Dean Radin responds with the problem. Signals are physical.
Quote: This is not to say that the proposal is wrong. But what makes M&M’s article unsatisfying is that it provides no new answers to the key questions that have been discussed without resolution for many decades. The only accepted physical theory that allows for the kinds of nonlocal connections required by M&M’s proposal is quantum mechanics (QM), but in its orthodox form QM disallows any form of signaling. In addition, no clues are provided for what processes in the brain might be able to receive nonlocal signals, nor are there any hints about the source of such signals.
Proposing a physical theory for psi is understandable, and even desirable, because it would provide an explanatory framework for the ample empirical evidence for psi without challenging the prevailing scientific worldview.
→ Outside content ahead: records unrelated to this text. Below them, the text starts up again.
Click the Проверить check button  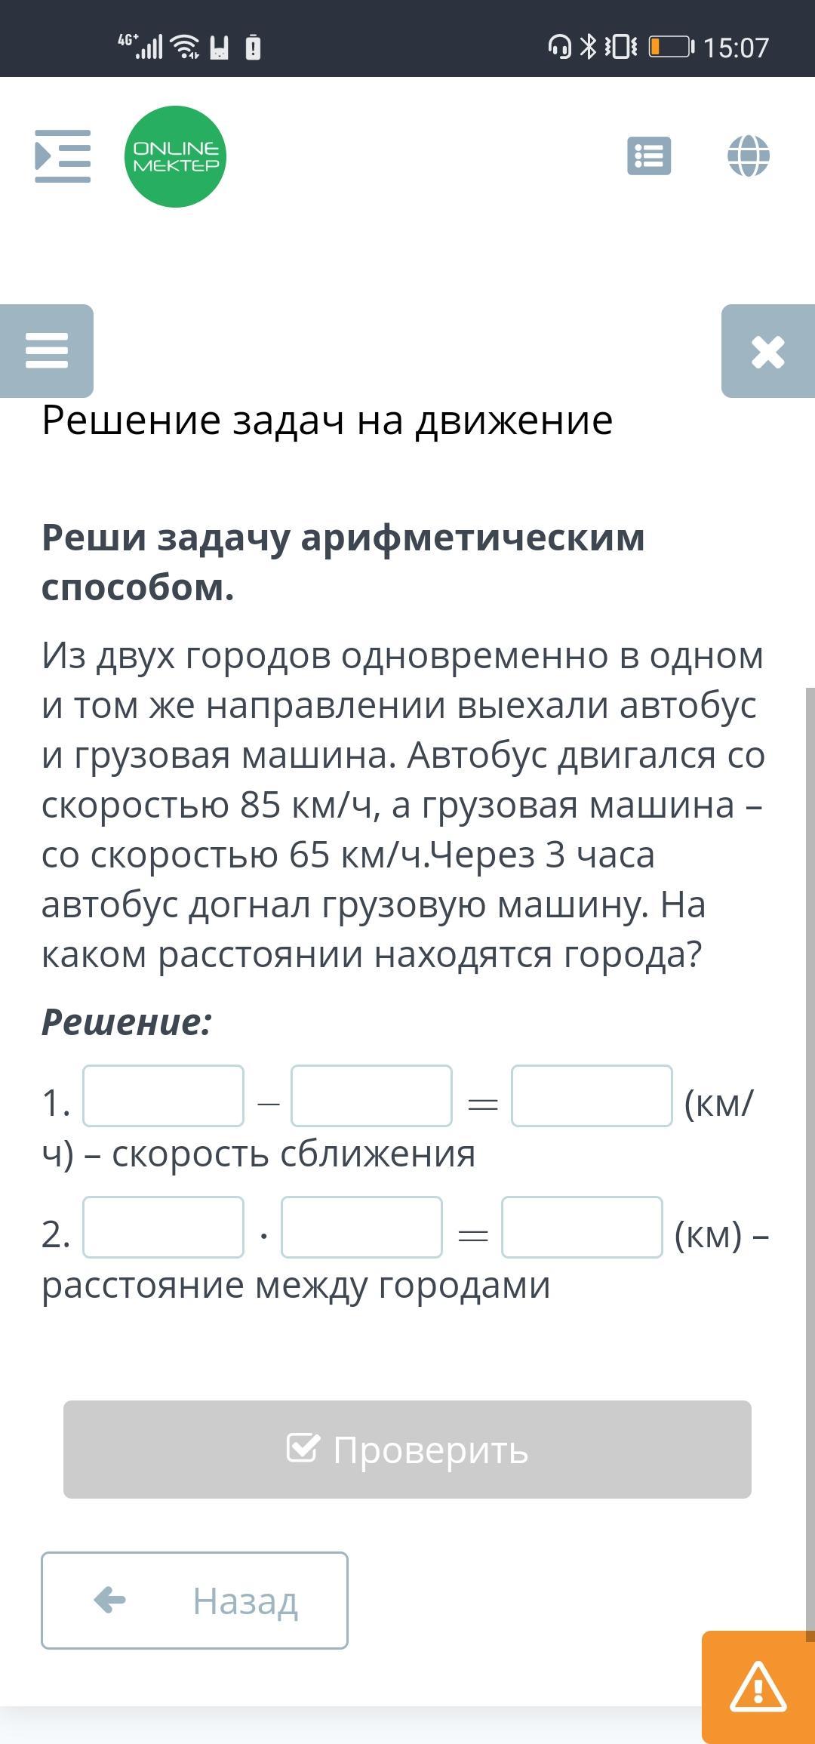[408, 1450]
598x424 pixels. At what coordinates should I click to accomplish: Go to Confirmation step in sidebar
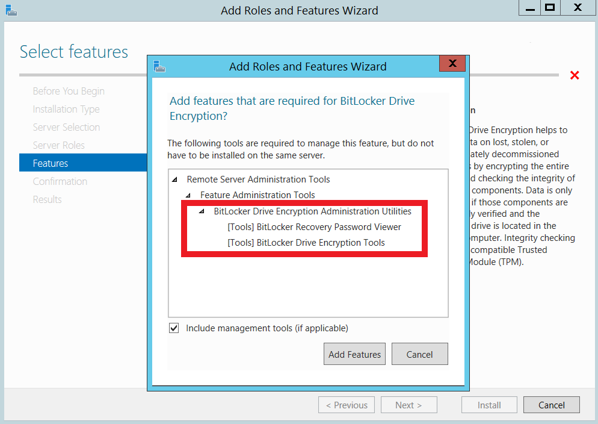click(60, 181)
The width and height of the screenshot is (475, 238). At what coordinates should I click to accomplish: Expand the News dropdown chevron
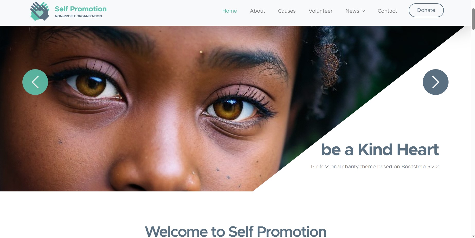tap(363, 11)
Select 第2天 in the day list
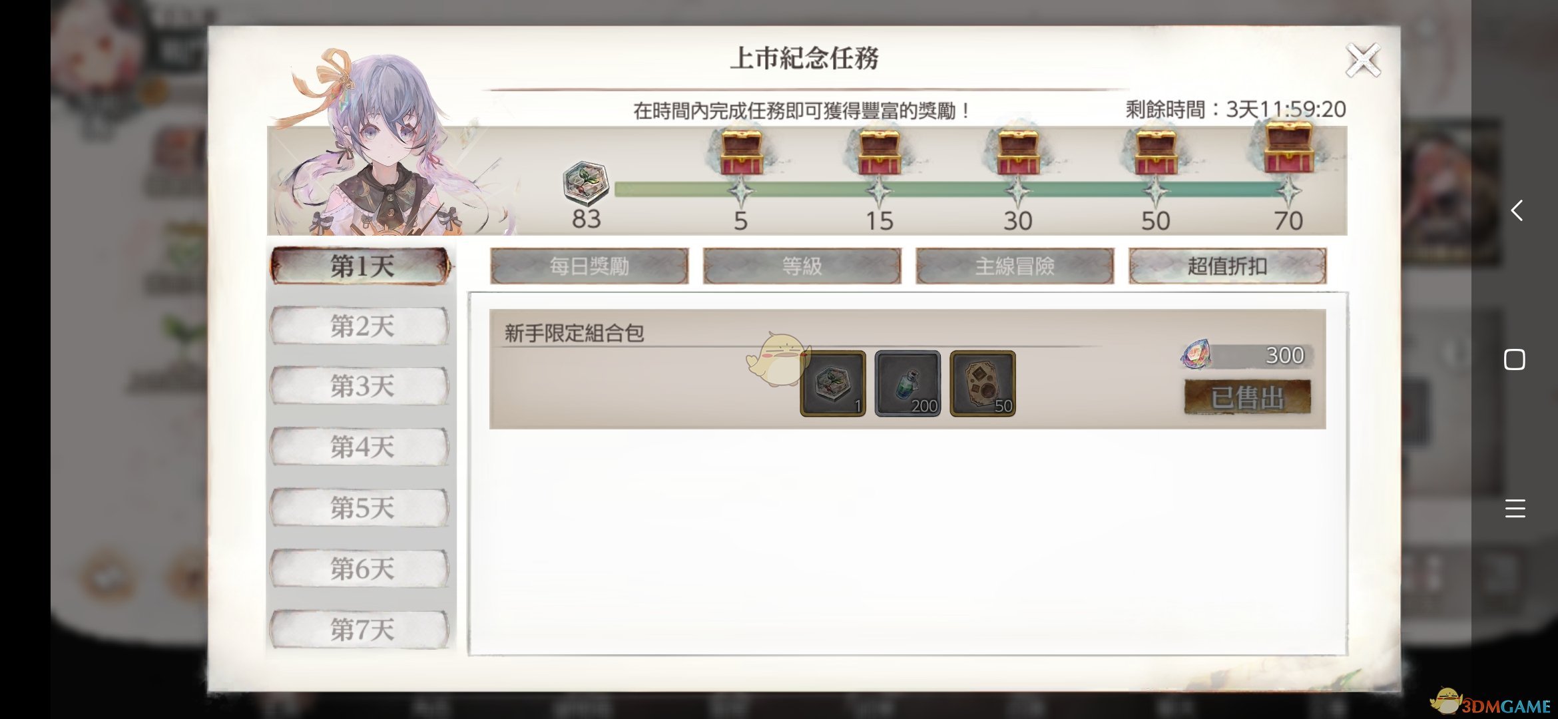The image size is (1558, 719). point(360,326)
That in turn might allow psi to become mainstreamed more easily. However, even if the problem of transmission and reception of nonlocal signals were solved, the proposal still fails to solve an important problem raised by J. Beloff (1970):
For all their ingenuity, such [physicalist] theories are really nonstarters. They concentrate on the energetics of the psi process while ignoring its even more intractable informational aspects. For the crux of the problem, as I see it, lies, not so much in specifying what kind of energy might surmount spatial and temporal distances or material barriers, but rather in explaining how it comes about that the subject is able to discriminate the target from the infinite number of other objects in his environment. Perhaps my point can best be illustrated with the help of an analogy: Imagine that sound waves were no longer attenuated with distance. It would follow that every conversation going on for miles around would be equally audible to you. But by this very fact, every conversation would be equally unintelligible. (p. 138)
In the above quote, Beloff ’s use of the term “informational aspects” was not meant in the entropic sense, but rather in the sense of meaning.
The method of using "informational objects", where negentropic structures are naturally bound to "real world meanings", such as affordances, can bridge the gap. IMHO.
I've read the paper and the comments so far, but not the authors' response.
The exchange doesn't give me the impression they are anywhere near a theoretical understanding of psi.
Has anyone here looked into von Lucadou's ideas of "Generalised Quantum Theory", "Pragmatic Information" and so on? His comments about the paper were rather spiky.
I am now looking at the response. I must admit I am not finding it easy to follow.
For example:
Based on a computation of the bit rates for SRI/SAIC experiments, the weighted average of information transfer bit rate per symbol is approximately 0.176 ± 0.048 bits/symbol leading to a 95% confidence interval of [0.269, 0.082]. This bit rate is far too small to win a lottery, for example, because it limits the amount of information that can be acquired by a psi process in a given period of time. Thus, for a typical lottery of six 2-digit numbers, it takes approximately 7 bits of information for each pair including the correct order. Therefore, it requires 42 bits of information to win, and at the bit rate implied above, it would take approximately 50+ hours of continuous remote viewing.
Can anyone explain what the meaning of "bits/symbol" is, or how the estimate of 50+ hours to transfer 42 bits of information was obtained?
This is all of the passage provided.